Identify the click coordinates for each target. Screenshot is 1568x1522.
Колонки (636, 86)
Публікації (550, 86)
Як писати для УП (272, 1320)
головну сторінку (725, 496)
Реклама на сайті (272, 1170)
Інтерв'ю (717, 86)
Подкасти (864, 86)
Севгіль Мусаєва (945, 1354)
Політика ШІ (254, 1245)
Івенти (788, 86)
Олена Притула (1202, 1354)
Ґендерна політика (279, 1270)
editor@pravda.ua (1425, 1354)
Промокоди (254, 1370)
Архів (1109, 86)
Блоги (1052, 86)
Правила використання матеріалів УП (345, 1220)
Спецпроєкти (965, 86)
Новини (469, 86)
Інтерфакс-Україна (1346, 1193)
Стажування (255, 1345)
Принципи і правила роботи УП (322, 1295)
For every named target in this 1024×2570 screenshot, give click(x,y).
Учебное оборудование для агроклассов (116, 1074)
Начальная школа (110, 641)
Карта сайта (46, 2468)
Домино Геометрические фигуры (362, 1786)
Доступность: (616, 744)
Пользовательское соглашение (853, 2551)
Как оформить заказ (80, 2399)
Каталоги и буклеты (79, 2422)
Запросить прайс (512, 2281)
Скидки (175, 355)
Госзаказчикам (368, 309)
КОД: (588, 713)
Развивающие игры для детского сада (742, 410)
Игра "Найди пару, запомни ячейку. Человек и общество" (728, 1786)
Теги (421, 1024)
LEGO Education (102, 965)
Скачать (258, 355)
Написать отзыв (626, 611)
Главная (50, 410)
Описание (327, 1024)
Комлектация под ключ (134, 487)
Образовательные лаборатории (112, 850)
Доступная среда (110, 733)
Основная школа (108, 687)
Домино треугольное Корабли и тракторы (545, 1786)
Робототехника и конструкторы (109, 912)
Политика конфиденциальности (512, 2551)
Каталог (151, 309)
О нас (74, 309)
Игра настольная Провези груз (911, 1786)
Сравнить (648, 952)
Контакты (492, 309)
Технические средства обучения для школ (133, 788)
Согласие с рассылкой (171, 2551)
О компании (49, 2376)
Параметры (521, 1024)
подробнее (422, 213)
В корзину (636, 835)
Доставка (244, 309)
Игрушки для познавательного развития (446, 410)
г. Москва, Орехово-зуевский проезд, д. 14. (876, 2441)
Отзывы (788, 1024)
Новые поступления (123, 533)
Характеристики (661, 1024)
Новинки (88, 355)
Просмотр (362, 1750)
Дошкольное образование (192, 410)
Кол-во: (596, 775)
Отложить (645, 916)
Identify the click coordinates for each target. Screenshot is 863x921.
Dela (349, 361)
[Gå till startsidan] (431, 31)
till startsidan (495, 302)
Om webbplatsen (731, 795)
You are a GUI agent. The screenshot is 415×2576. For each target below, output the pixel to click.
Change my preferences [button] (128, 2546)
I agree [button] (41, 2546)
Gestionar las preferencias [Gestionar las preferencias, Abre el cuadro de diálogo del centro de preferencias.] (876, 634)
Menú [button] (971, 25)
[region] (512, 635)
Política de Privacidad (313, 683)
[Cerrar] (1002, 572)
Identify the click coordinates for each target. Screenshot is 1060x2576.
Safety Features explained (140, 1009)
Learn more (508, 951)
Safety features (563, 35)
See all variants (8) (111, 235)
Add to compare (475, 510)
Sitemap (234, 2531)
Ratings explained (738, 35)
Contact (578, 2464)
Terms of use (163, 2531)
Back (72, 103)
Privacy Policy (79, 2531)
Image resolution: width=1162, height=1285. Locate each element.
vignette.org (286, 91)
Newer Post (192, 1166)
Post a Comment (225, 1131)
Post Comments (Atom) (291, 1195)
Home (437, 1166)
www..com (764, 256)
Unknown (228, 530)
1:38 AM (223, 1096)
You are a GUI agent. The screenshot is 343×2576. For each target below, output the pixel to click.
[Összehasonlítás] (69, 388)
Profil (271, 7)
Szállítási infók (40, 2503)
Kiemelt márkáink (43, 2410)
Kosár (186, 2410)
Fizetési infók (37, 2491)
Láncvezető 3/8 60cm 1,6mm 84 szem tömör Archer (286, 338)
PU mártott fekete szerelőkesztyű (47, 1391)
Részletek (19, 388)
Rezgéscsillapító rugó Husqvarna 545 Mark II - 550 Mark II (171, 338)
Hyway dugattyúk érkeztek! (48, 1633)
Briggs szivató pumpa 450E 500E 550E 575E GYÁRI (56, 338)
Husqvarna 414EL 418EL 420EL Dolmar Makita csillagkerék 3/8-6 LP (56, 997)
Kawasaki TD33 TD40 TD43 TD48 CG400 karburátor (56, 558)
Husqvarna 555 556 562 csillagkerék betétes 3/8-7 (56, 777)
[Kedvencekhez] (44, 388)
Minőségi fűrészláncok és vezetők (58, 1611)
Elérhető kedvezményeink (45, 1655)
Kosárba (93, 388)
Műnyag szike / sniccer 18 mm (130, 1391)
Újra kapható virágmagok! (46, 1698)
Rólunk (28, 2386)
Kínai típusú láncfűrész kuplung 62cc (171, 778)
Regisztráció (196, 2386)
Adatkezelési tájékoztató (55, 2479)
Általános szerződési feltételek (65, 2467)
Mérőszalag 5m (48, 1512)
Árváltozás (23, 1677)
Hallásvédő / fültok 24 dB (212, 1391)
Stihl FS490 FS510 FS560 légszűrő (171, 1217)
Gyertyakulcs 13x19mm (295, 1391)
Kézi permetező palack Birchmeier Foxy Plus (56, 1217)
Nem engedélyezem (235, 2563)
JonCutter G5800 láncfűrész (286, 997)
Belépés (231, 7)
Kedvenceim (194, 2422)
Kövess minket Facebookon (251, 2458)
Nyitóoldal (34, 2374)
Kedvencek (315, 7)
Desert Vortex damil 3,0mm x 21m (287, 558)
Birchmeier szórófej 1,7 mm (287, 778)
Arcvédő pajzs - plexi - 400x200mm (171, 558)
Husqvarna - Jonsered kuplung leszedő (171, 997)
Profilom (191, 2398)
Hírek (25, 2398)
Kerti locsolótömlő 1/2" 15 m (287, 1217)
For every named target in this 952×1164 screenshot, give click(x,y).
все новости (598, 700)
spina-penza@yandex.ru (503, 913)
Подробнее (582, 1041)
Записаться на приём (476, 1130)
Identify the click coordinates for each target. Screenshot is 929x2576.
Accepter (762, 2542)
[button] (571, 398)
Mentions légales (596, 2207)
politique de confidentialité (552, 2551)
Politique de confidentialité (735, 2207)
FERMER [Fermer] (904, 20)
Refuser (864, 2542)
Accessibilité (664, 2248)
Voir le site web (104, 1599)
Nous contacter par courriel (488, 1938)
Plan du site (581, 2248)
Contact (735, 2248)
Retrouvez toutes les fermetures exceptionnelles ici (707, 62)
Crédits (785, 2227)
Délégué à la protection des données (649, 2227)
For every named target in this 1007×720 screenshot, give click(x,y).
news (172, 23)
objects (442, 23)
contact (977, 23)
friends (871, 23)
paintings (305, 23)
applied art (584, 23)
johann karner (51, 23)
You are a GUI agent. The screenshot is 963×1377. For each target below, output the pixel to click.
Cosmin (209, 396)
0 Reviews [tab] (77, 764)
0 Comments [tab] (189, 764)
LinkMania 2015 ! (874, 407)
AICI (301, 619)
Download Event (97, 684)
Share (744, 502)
----------------------------------------
Please set down every row above again, unchanged, in the same order.

● Answer to this problem:
Identify the click coordinates for each target. Screenshot is 1568x1522.
Колонки (636, 86)
Публікації (550, 86)
Як писати для УП (272, 1320)
головну сторінку (725, 496)
Реклама на сайті (272, 1170)
Інтерв'ю (717, 86)
Подкасти (864, 86)
Севгіль Мусаєва (945, 1354)
Політика ШІ (254, 1245)
Івенти (788, 86)
Олена Притула (1202, 1354)
Ґендерна політика (279, 1270)
editor@pravda.ua (1425, 1354)
Промокоди (254, 1370)
Архів (1109, 86)
Блоги (1052, 86)
Правила використання матеріалів УП (345, 1220)
Спецпроєкти (965, 86)
Новини (469, 86)
Інтерфакс-Україна (1346, 1193)
Стажування (255, 1345)
Принципи і правила роботи УП (322, 1295)
For every named target in this 1024×2570 screenshot, give click(x,y).
Учебное оборудование для агроклассов (116, 1074)
Начальная школа (110, 641)
Карта сайта (46, 2468)
Домино Геометрические фигуры (362, 1786)
Доступность: (616, 744)
Пользовательское соглашение (853, 2551)
Как оформить заказ (80, 2399)
Каталоги и буклеты (79, 2422)
Запросить прайс (512, 2281)
Скидки (175, 355)
Госзаказчикам (368, 309)
КОД: (588, 713)
Развивающие игры для детского сада (742, 410)
Игра "Найди пару, запомни ячейку. Человек и общество" (728, 1786)
Теги (421, 1024)
LEGO Education (102, 965)
Скачать (258, 355)
Написать отзыв (626, 611)
Главная (50, 410)
Описание (327, 1024)
Комлектация под ключ (134, 487)
Образовательные лаборатории (112, 850)
Доступная среда (110, 733)
Основная школа (108, 687)
Домино треугольное Корабли и тракторы (545, 1786)
Робототехника и конструкторы (109, 912)
Политика конфиденциальности (512, 2551)
Каталог (151, 309)
О нас (74, 309)
Игра настольная Провези груз (911, 1786)
Сравнить (648, 952)
Контакты (492, 309)
Технические средства обучения для школ (133, 788)
Согласие с рассылкой (171, 2551)
О компании (49, 2376)
Параметры (521, 1024)
подробнее (422, 213)
В корзину (636, 835)
Доставка (244, 309)
Игрушки для познавательного развития (446, 410)
г. Москва, Орехово-зуевский проезд, д. 14. (876, 2441)
Отзывы (788, 1024)
Новые поступления (123, 533)
Характеристики (661, 1024)
Новинки (88, 355)
Просмотр (362, 1750)
Дошкольное образование (192, 410)
Кол-во: (596, 775)
Отложить (645, 916)
Identify the click coordinates for each target. Screenshot is 863x921.
Dela (349, 361)
[Gå till startsidan] (431, 31)
till startsidan (495, 302)
Om webbplatsen (731, 795)
You are a GUI agent. The screenshot is 415×2576. For each target below, output the pixel to click.
Change my preferences [button] (128, 2546)
I agree [button] (41, 2546)
Gestionar las preferencias [Gestionar las preferencias, Abre el cuadro de diálogo del centro de preferencias.] (876, 634)
Menú [button] (971, 25)
[region] (512, 635)
Política de Privacidad (313, 683)
[Cerrar] (1002, 572)
Identify the click coordinates for each target. Screenshot is 1060x2576.
Safety Features explained (140, 1009)
Learn more (508, 951)
Safety features (563, 35)
See all variants (8) (111, 235)
Add to compare (475, 510)
Sitemap (234, 2531)
Ratings explained (738, 35)
Contact (578, 2464)
Terms of use (163, 2531)
Back (72, 103)
Privacy Policy (79, 2531)
Image resolution: width=1162, height=1285. Locate each element.
vignette.org (286, 91)
Newer Post (192, 1166)
Post a Comment (225, 1131)
Post Comments (Atom) (291, 1195)
Home (437, 1166)
www..com (764, 256)
Unknown (228, 530)
1:38 AM (223, 1096)
You are a GUI agent. The screenshot is 343×2576. For each target below, output the pixel to click.
[Összehasonlítás] (69, 388)
Profil (271, 7)
Szállítási infók (40, 2503)
Kiemelt márkáink (43, 2410)
Kosár (186, 2410)
Fizetési infók (37, 2491)
Láncvezető 3/8 60cm 1,6mm 84 szem tömör Archer (286, 338)
PU mártott fekete szerelőkesztyű (47, 1391)
Részletek (19, 388)
Rezgéscsillapító rugó Husqvarna 545 Mark II - 550 Mark II (171, 338)
Hyway dugattyúk érkeztek! (48, 1633)
Briggs szivató pumpa 450E 500E 550E 575E GYÁRI (56, 338)
Husqvarna 414EL 418EL 420EL Dolmar Makita csillagkerék 3/8-6 LP (56, 997)
Kawasaki TD33 TD40 TD43 TD48 CG400 karburátor (56, 558)
Husqvarna 555 556 562 csillagkerék betétes 3/8-7 (56, 777)
[Kedvencekhez] (44, 388)
Minőségi fűrészláncok és vezetők (58, 1611)
Elérhető kedvezményeink (45, 1655)
Kosárba (93, 388)
Műnyag szike / sniccer 18 mm (130, 1391)
Újra kapható virágmagok! (46, 1698)
Rólunk (28, 2386)
Kínai típusú láncfűrész kuplung 62cc (171, 778)
Regisztráció (196, 2386)
Adatkezelési tájékoztató (55, 2479)
Általános szerződési feltételek (65, 2467)
Mérőszalag 5m (48, 1512)
Árváltozás (23, 1677)
Hallásvédő / fültok 24 dB (212, 1391)
Stihl FS490 FS510 FS560 légszűrő (171, 1217)
Gyertyakulcs 13x19mm (295, 1391)
Kézi permetező palack Birchmeier Foxy Plus (56, 1217)
Nem engedélyezem (235, 2563)
JonCutter G5800 láncfűrész (286, 997)
Belépés (231, 7)
Kedvenceim (194, 2422)
Kövess minket Facebookon (251, 2458)
Nyitóoldal (34, 2374)
Kedvencek (315, 7)
Desert Vortex damil 3,0mm x 21m (287, 558)
Birchmeier szórófej 1,7 mm (287, 778)
Arcvédő pajzs - plexi - 400x200mm (171, 558)
Husqvarna - Jonsered kuplung leszedő (171, 997)
Profilom (191, 2398)
Hírek (25, 2398)
Kerti locsolótömlő 1/2" 15 m (287, 1217)
For every named target in this 952×1164 screenshot, give click(x,y).
все новости (598, 700)
spina-penza@yandex.ru (503, 913)
Подробнее (582, 1041)
Записаться на приём (476, 1130)
Identify the click coordinates for each target. Screenshot is 929x2576.
Accepter (762, 2542)
[button] (571, 398)
Mentions légales (596, 2207)
politique de confidentialité (552, 2551)
Politique de confidentialité (735, 2207)
FERMER [Fermer] (904, 20)
Refuser (864, 2542)
Accessibilité (664, 2248)
Voir le site web (104, 1599)
Nous contacter par courriel (488, 1938)
Plan du site (581, 2248)
Contact (735, 2248)
Retrouvez toutes les fermetures exceptionnelles ici (707, 62)
Crédits (785, 2227)
Délégué à la protection des données (649, 2227)
For every named target in this 1007×720 screenshot, give click(x,y).
news (172, 23)
objects (442, 23)
contact (977, 23)
friends (871, 23)
paintings (305, 23)
applied art (584, 23)
johann karner (51, 23)
You are a GUI agent. The screenshot is 963×1377. For each target below, output the pixel to click.
Cosmin (209, 396)
0 Reviews [tab] (77, 764)
0 Comments [tab] (189, 764)
LinkMania 2015 ! (874, 407)
AICI (301, 619)
Download Event (97, 684)
Share (744, 502)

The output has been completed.